**Task statement:** Pull out each line in the entries below that contains the word "agent", copying every such line in full.

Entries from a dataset
----
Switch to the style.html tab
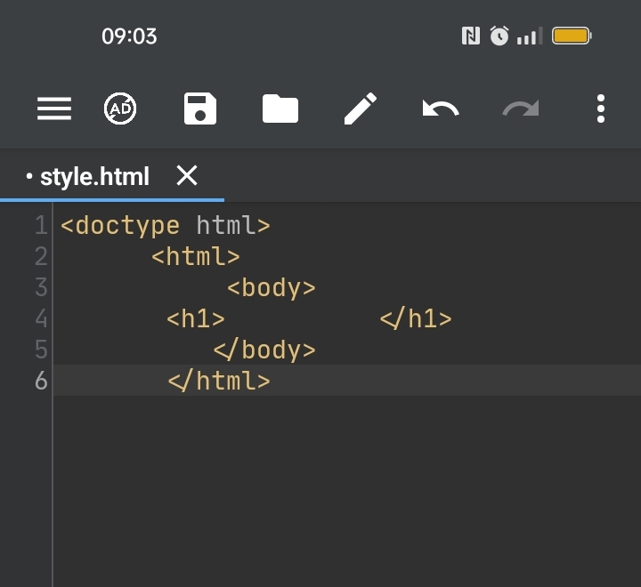Image resolution: width=641 pixels, height=587 pixels. (94, 176)
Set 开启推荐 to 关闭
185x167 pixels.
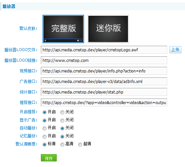(62, 112)
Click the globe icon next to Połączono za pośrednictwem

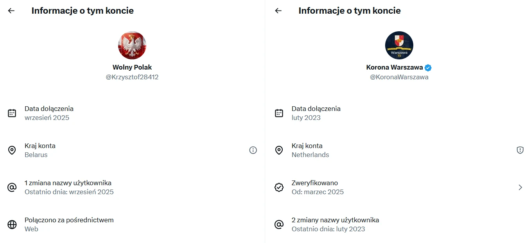[x=12, y=224]
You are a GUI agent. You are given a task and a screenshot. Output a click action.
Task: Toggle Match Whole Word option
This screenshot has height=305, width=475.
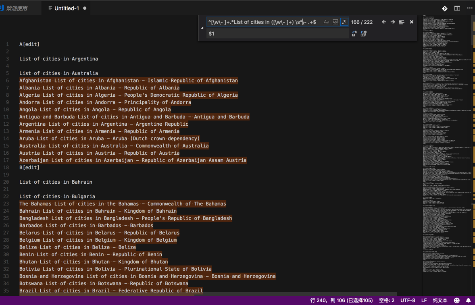pos(335,22)
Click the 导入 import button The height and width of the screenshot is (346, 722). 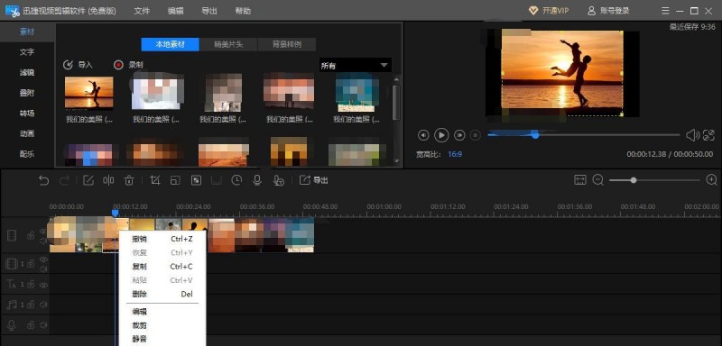pyautogui.click(x=78, y=65)
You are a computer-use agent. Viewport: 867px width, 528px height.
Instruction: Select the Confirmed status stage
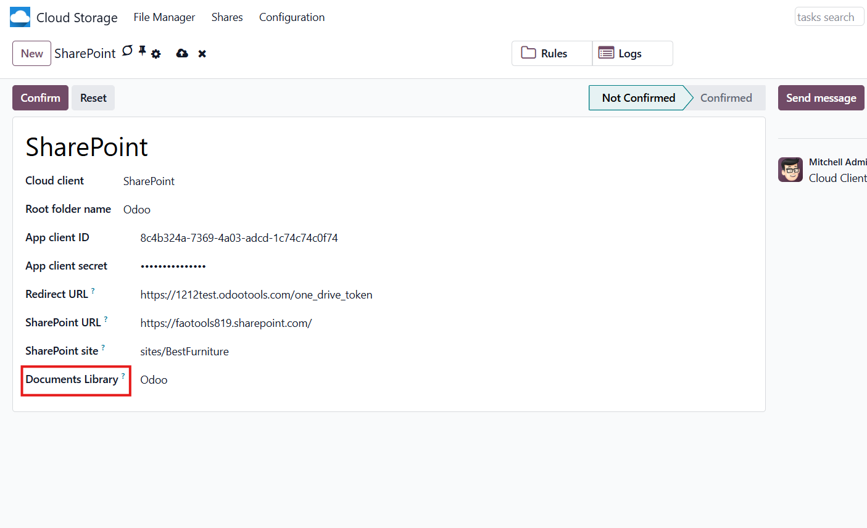[x=726, y=98]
----
**Correct response:**
You are a GUI agent. You are given a task and a screenshot. Output a click action.
You are a computer-use agent. Viewport: 867px width, 528px height.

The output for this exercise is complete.